Abu Thalhah datang dengan ditemani mahar yang begitu mahal.
Berharap mampu luluhkan hati Sang bunga Surga, Ummu Sulaim. Abu Thalhah memang
berani namun kekufurannya telah menjadi tabir. Menghalanginya mendapat sinaran
cinta Ummu Sulaim.
“Tidak .”
Begitu jawab
Ummu Sulaim,
“saya tidak
layak menikah dengan seorang musyrik, ketahuilah ya Abu Thalhah selama ini
sesembahanmu adalah patung yang dipahat oleh si fulan dan jika engkau
membakarnya dengan api maka niscaya akan hangus menjadi abu.”
Sesak nafas
Abu Thalhah. Bibirnya pucak tak mengeluarkan satu katapun, matanya hanya
menerawang kosong. Tuhan kayunya dicela, keperkasaan palsunya dilecehkan,
keperkasaan durhaka saat seorang hamba bisa membakar Tuhannya kapanpun ia mau.
Ternyata mahar mahalnya, tak mampu cairkan hati Ummu Sulaim. Abu Thalhah terpana,
akalnya bekerja mencerna perkataan Ummu Sulaim. Belum lagi semuanya usai, Ummu
Sulaim kembali bersilat lidah.
“Tidak
thukah anda hai Abu Thalhah, patung yang anda sembah itu terbuat dari kayu yang
tumbuh di bumi ?
Apakah anda
tidak malu menyentuh kayu menjadi Tuhan, sementara potonan yang lain anda
jadikan kayu bakar untuk memasak ?”
Kata-kata
itu mengalir deras dari sepasang bibir Ummu Sulaim.
“Cukup Ummu,
Cukup.”
Muka Abu
Thalhah memerah padam tanda malu yang tak teredam.

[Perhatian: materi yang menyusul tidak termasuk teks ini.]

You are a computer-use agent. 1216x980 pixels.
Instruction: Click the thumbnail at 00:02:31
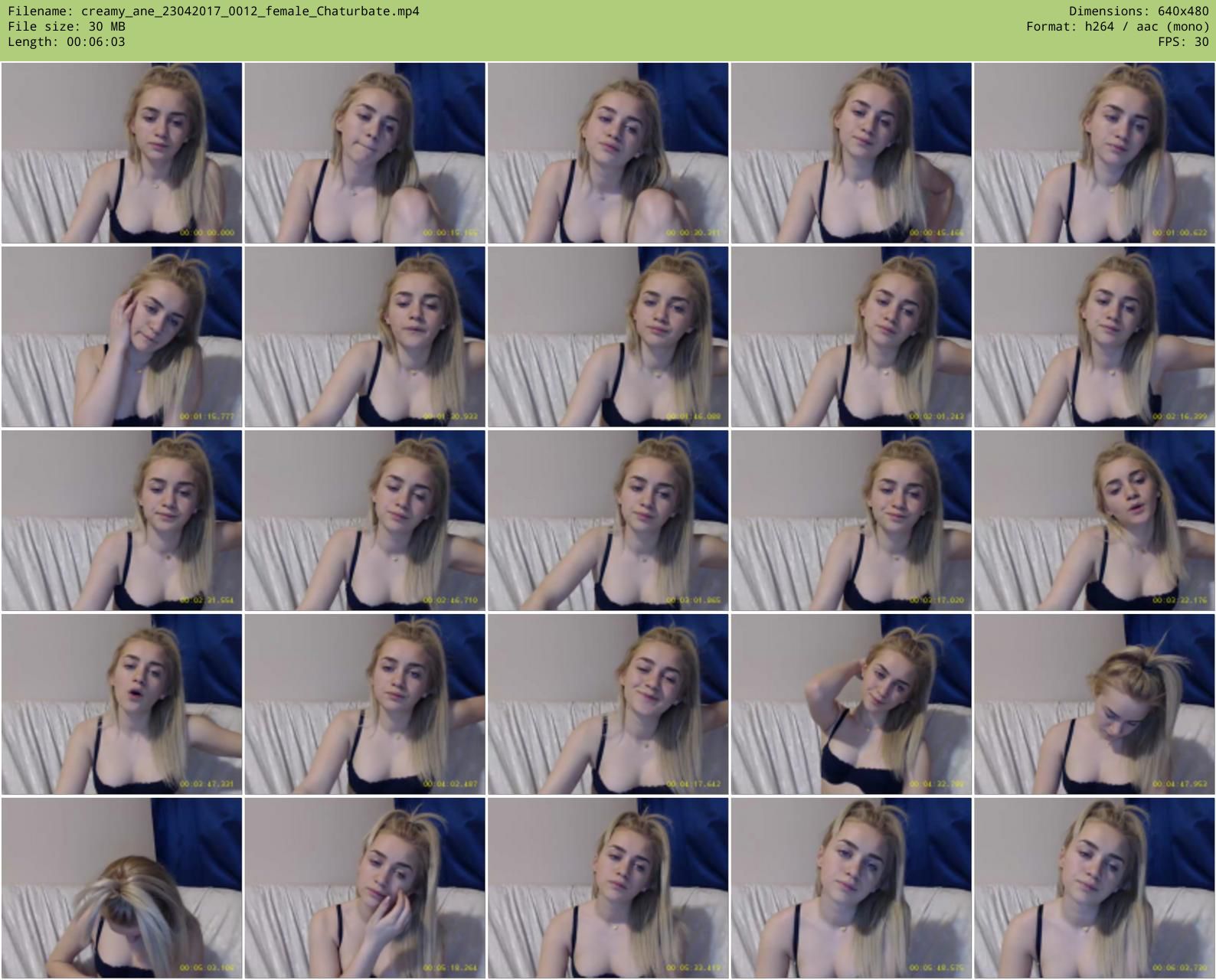point(122,521)
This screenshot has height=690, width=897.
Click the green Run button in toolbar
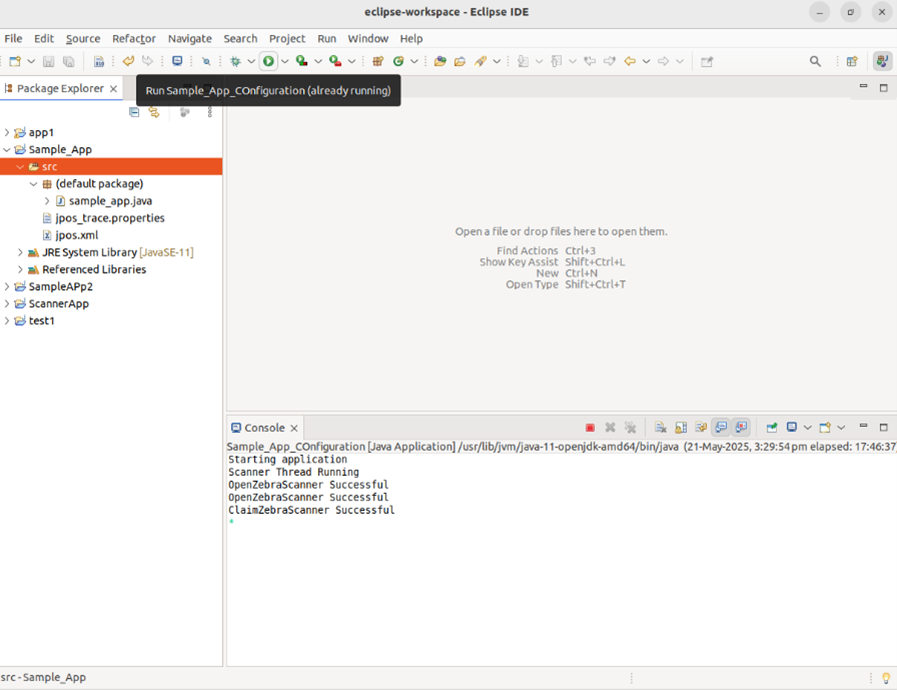268,62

Sungguh luar biasa Ummu Sulaim,
masih ada asa cinta dihatinya, walau untuk orang musyrik sekalipun. Dengarlah
kalimat harapan dari seorang muslimah sejati kepada seorang musyrik.
“Jika anda
masuk Islam hai Abu Thalhah, saya rela kamu menjadi suamiku, saya tidak akan
meminta mahar darimu selain itu.”
Begitu kata
Ummu Sulaim
Inilah
dakwah tauhid dengan logika. Tak perlu menggunakan ayat Qur’an, untuk mendobrak
kekufuran. Hanya perlu sedikit logika sederhana yang masuk akal.